[Stored data entries]
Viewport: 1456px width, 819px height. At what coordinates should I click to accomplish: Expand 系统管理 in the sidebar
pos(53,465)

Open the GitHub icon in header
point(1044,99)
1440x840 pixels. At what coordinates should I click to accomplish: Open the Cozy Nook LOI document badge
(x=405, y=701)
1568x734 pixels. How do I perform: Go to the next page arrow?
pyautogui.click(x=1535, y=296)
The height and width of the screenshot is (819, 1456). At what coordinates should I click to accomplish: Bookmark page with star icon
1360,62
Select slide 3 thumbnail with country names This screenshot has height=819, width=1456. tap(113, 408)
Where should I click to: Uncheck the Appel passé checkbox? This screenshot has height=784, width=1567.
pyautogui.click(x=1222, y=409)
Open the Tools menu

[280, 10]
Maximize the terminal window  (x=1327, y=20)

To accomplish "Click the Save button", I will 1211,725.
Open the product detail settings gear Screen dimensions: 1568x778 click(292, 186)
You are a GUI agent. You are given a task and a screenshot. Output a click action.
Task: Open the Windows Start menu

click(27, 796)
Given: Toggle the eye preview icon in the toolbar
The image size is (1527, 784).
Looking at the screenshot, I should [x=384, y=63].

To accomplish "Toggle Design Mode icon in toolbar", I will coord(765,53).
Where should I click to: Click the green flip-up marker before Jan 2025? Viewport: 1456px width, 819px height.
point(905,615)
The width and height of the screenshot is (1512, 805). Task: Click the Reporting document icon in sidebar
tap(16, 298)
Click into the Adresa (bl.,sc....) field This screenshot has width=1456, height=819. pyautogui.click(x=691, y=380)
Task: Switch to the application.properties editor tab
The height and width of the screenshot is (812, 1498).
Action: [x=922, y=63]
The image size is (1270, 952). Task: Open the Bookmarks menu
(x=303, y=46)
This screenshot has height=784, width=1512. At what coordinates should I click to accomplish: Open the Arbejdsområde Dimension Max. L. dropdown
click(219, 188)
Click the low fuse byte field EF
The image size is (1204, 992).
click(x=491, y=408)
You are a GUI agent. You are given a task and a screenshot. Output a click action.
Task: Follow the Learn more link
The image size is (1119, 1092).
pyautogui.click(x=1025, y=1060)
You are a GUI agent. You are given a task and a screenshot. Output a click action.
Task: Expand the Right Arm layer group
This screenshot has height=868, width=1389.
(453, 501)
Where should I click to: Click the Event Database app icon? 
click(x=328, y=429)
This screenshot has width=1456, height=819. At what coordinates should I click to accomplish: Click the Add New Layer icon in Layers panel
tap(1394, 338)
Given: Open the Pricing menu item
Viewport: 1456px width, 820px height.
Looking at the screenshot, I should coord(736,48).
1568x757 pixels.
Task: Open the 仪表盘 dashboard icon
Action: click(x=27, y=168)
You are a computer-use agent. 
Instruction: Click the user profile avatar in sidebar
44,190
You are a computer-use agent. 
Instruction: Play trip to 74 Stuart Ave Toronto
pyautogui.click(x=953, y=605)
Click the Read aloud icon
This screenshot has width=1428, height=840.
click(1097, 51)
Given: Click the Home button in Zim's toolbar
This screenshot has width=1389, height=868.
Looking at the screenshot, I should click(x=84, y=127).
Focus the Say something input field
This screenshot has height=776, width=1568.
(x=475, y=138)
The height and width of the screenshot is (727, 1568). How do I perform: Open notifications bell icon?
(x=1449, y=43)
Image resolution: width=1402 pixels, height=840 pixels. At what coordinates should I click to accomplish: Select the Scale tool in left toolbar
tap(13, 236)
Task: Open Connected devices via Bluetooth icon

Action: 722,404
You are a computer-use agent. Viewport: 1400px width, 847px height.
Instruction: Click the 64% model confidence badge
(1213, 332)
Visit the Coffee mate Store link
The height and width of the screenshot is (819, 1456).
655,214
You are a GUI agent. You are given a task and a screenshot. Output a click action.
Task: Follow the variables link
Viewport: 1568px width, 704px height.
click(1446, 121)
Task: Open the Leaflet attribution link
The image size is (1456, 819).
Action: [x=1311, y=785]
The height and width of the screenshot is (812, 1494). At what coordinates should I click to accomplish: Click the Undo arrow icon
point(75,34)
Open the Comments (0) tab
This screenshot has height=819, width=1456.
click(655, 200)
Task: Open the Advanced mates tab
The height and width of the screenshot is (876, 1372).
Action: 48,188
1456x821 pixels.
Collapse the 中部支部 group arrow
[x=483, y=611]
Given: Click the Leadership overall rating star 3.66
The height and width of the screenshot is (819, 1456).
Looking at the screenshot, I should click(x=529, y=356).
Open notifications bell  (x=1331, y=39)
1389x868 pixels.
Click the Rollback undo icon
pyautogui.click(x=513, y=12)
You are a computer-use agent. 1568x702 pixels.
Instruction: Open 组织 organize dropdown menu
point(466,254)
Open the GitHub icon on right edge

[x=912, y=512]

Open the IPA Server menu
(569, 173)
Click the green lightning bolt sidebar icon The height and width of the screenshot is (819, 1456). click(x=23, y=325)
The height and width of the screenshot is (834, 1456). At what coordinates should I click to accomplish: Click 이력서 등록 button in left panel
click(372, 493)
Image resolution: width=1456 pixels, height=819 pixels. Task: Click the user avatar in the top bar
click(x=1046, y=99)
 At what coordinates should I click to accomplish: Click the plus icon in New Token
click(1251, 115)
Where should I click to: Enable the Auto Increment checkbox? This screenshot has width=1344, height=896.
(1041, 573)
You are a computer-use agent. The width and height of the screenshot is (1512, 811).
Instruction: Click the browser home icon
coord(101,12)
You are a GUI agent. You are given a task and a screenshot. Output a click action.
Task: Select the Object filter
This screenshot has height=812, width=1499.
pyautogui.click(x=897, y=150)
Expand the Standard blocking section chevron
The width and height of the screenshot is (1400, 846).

_Task prompt_.
Copy down the complete data exactly as supplied.

_Response_.
Viewport: 1456px width, 819px height. At what coordinates should I click to accomplish: Expand 系统管理 in the sidebar
pos(53,465)

Open the GitHub icon in header
point(1044,99)
1440x840 pixels. At what coordinates should I click to accomplish: Open the Cozy Nook LOI document badge
(x=405, y=701)
1568x734 pixels. How do I perform: Go to the next page arrow?
pyautogui.click(x=1535, y=296)
The height and width of the screenshot is (819, 1456). At what coordinates should I click to accomplish: Bookmark page with star icon
1360,62
Select slide 3 thumbnail with country names This screenshot has height=819, width=1456. tap(113, 408)
Where should I click to: Uncheck the Appel passé checkbox? This screenshot has height=784, width=1567.
pyautogui.click(x=1222, y=409)
Open the Tools menu

[280, 10]
Maximize the terminal window  (x=1327, y=20)

To accomplish "Click the Save button", I will 1211,725.
Open the product detail settings gear Screen dimensions: 1568x778 click(292, 186)
You are a GUI agent. You are given a task and a screenshot. Output a click action.
Task: Open the Windows Start menu

click(27, 796)
Given: Toggle the eye preview icon in the toolbar
The image size is (1527, 784).
Looking at the screenshot, I should [x=384, y=63].

To accomplish "Toggle Design Mode icon in toolbar", I will coord(765,53).
Where should I click to: Click the green flip-up marker before Jan 2025? Viewport: 1456px width, 819px height.
point(905,615)
The width and height of the screenshot is (1512, 805). Task: Click the Reporting document icon in sidebar
tap(16, 298)
Click into the Adresa (bl.,sc....) field This screenshot has width=1456, height=819. pyautogui.click(x=691, y=380)
Task: Switch to the application.properties editor tab
The height and width of the screenshot is (812, 1498).
Action: [x=922, y=63]
The image size is (1270, 952). Task: Open the Bookmarks menu
(x=303, y=46)
This screenshot has height=784, width=1512. At what coordinates should I click to accomplish: Open the Arbejdsområde Dimension Max. L. dropdown
click(219, 188)
Click the low fuse byte field EF
The image size is (1204, 992).
click(x=491, y=408)
You are a GUI agent. You are given a task and a screenshot. Output a click action.
Task: Follow the Learn more link
The image size is (1119, 1092).
pyautogui.click(x=1025, y=1060)
You are a GUI agent. You are given a task and a screenshot. Output a click action.
Task: Expand the Right Arm layer group
This screenshot has height=868, width=1389.
(453, 501)
Where should I click to: Click the Event Database app icon? 
click(x=328, y=429)
This screenshot has width=1456, height=819. At what coordinates should I click to accomplish: Click the Add New Layer icon in Layers panel
tap(1394, 338)
Given: Open the Pricing menu item
Viewport: 1456px width, 820px height.
Looking at the screenshot, I should coord(736,48).
1568x757 pixels.
Task: Open the 仪表盘 dashboard icon
Action: click(x=27, y=168)
You are a computer-use agent. 
Instruction: Click the user profile avatar in sidebar
44,190
You are a computer-use agent. 
Instruction: Play trip to 74 Stuart Ave Toronto
pyautogui.click(x=953, y=605)
Click the Read aloud icon
This screenshot has width=1428, height=840.
click(1097, 51)
Given: Click the Home button in Zim's toolbar
This screenshot has width=1389, height=868.
Looking at the screenshot, I should click(x=84, y=127).
Focus the Say something input field
This screenshot has height=776, width=1568.
(x=475, y=138)
The height and width of the screenshot is (727, 1568). How do I perform: Open notifications bell icon?
(x=1449, y=43)
Image resolution: width=1402 pixels, height=840 pixels. At what coordinates should I click to accomplish: Select the Scale tool in left toolbar
tap(13, 236)
Task: Open Connected devices via Bluetooth icon

Action: 722,404
You are a computer-use agent. Viewport: 1400px width, 847px height.
Instruction: Click the 64% model confidence badge
(1213, 332)
Visit the Coffee mate Store link
The height and width of the screenshot is (819, 1456).
655,214
You are a GUI agent. You are given a task and a screenshot. Output a click action.
Task: Follow the variables link
Viewport: 1568px width, 704px height.
click(1446, 121)
Task: Open the Leaflet attribution link
The image size is (1456, 819).
Action: [x=1311, y=785]
The height and width of the screenshot is (812, 1494). At what coordinates should I click to accomplish: Click the Undo arrow icon
point(75,34)
Open the Comments (0) tab
This screenshot has height=819, width=1456.
click(655, 200)
Task: Open the Advanced mates tab
The height and width of the screenshot is (876, 1372).
Action: 48,188
1456x821 pixels.
Collapse the 中部支部 group arrow
[x=483, y=611]
Given: Click the Leadership overall rating star 3.66
The height and width of the screenshot is (819, 1456).
Looking at the screenshot, I should click(x=529, y=356).
Open notifications bell  (x=1331, y=39)
1389x868 pixels.
Click the Rollback undo icon
pyautogui.click(x=513, y=12)
You are a computer-use agent. 1568x702 pixels.
Instruction: Open 组织 organize dropdown menu
point(466,254)
Open the GitHub icon on right edge

[x=912, y=512]

Open the IPA Server menu
(569, 173)
Click the green lightning bolt sidebar icon The height and width of the screenshot is (819, 1456). click(x=23, y=325)
The height and width of the screenshot is (834, 1456). At what coordinates should I click to accomplish: Click 이력서 등록 button in left panel
click(372, 493)
Image resolution: width=1456 pixels, height=819 pixels. Task: Click the user avatar in the top bar
click(x=1046, y=99)
 At what coordinates should I click to accomplish: Click the plus icon in New Token
click(1251, 115)
Where should I click to: Enable the Auto Increment checkbox? This screenshot has width=1344, height=896.
(1041, 573)
You are a computer-use agent. The width and height of the screenshot is (1512, 811).
Instruction: Click the browser home icon
coord(101,12)
You are a GUI agent. You are given a task and a screenshot. Output a click action.
Task: Select the Object filter
This screenshot has height=812, width=1499.
pyautogui.click(x=897, y=150)
Expand the Standard blocking section chevron
The width and height of the screenshot is (1400, 846).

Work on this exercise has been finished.